Unfortunately, the confusing and possibly inaccurate reporting about the different structures make it impossible to be certain as to where, exactly, the Crowe Hatchet was found and how it may point toward, or away from, Lizzie’s guilt.

More Unanswerable Questions

Members on message boards dedicated to the Borden murders (such as the excellent forum at lizzieandrewborden.com) often discuss the Crowe Hatchet and come up with questions that seemed not to occur to reporters of the day. For example: If it was Carl Donnely’s “lost” hatchet, as several newspapers claimed, how in the world did it get on a roof two lots away from the Chagnon roof where he was working when he lost it? (A few in the guilty camp hazard the farfetched guess that Lizzie herself found it while walking along Third Street and picked it up and decided there at last was a way to solve the problem of her father and stepmother still being alive.)

Also, if it was sitting on the Crowe roof for ten months, why hadn’t anyone noticed the hatchet before from the windows of surrounding houses? (Well, say some, in summer it would likely have been hidden from easy sight by the foliage from many trees, in the autumn hidden by a layer of fallen leaves, and in the winter it would have been buried under snow.)

Another question: If the hatchet was thrown up there, it must have made an audible thud, so why didn’t the men working in the yard on the other side of the Crowe barn hear it? (The men working in the yard were stonecutters, and perhaps stonecutting makes enough noise to make even a loud overhead thud unnoticeable.)

Furthermore, wouldn’t throwing a bloodied murder weapon onto a roof be prohibitively risky? What if someone in the surrounding houses saw you? Someone in a house on the other side of the Kelly property saw a worker from the Crowe yard climb onto the Borden fence to grab some pears off their tree that morning. Or what if one missed?

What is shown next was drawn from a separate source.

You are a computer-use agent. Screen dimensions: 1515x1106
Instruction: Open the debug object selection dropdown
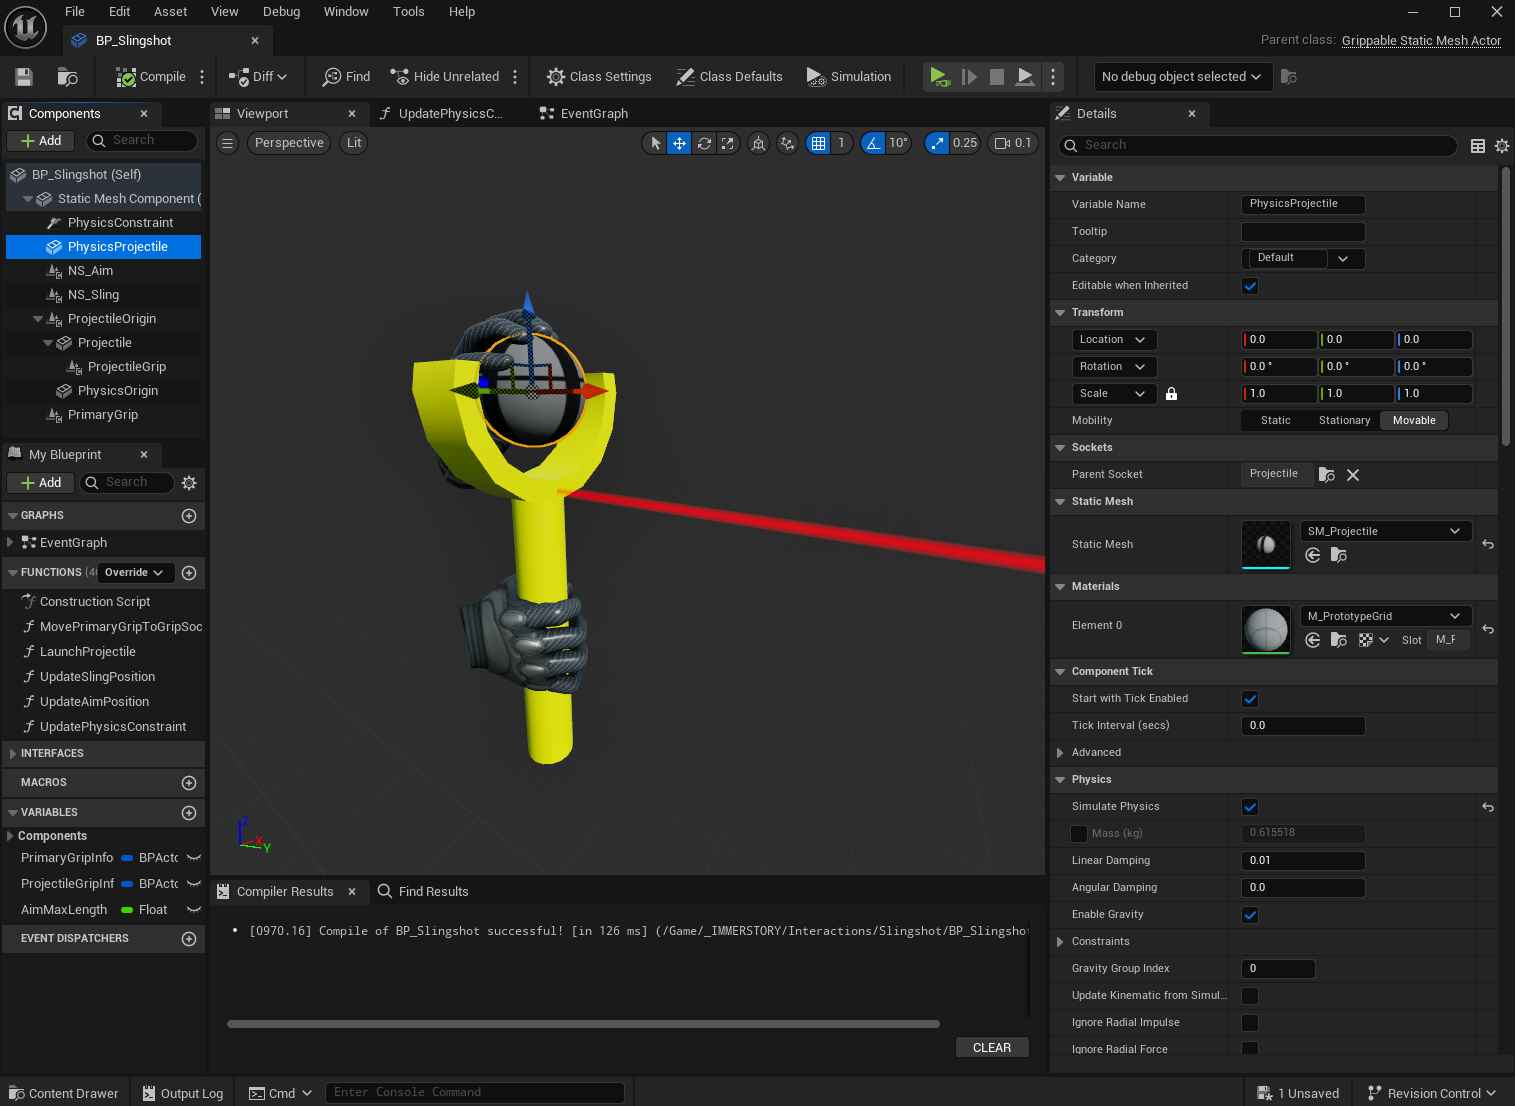click(x=1181, y=77)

What if it slipped and fell to the ground where anyone could find it? What if it fell into the yard where the men were working? The only good answer to such questions is that a person brazen enough to commit a double hatchet murder in broad daylight on a busy street would probably be plenty enough brazen to fling a weapon onto a roof, risky or not.

However, the ultimate unanswerable question is: Why exactly did the police dismiss the hatchet? Did they really think it too unlikely to be the weapon for reasons they did not disclose to reporters, such as where it was found or some other quality of the hatchet itself? If so, then it probably was not the weapon used to murder the Bordens. Or did they consider it a viable possibility but think it merely “too late” to use in their case against Lizzie? Or perhaps they considered it a viable possibility but didn’t want to cast doubt on the Handleless Hatchet theory that they spent so much time supporting in the courtroom?

In his closing remarks, Robinson made a point of telling the jury that hatchets were continually being found, as we see in a May, 1893, story in the Fall River Evening News (reporting a new hatchet found under the headline “Borden Hatchets Again”). The article pointed out that “ever since the tragedy there has been no end of hatchets, but as nearly as can be ascertained, none of them have satisfied all the claims made for it.” In the courtroom, Robinson sarcastically wondered aloud if the prosecution was going to produce another possible hatchet and try to put it in Lizzie’s hand as well. Thus, it could be that the trial had already so exposed the weaknesses of the police department’s detective work and subjected them to such public ridicule that they more or less gave up investigating other possible leads or potential evidence. Whatever the reason, police did not take it seriously. The Crowe Hatchet all but disappeared from history and today remains as much a mystery in its potential relevance as the day it was found.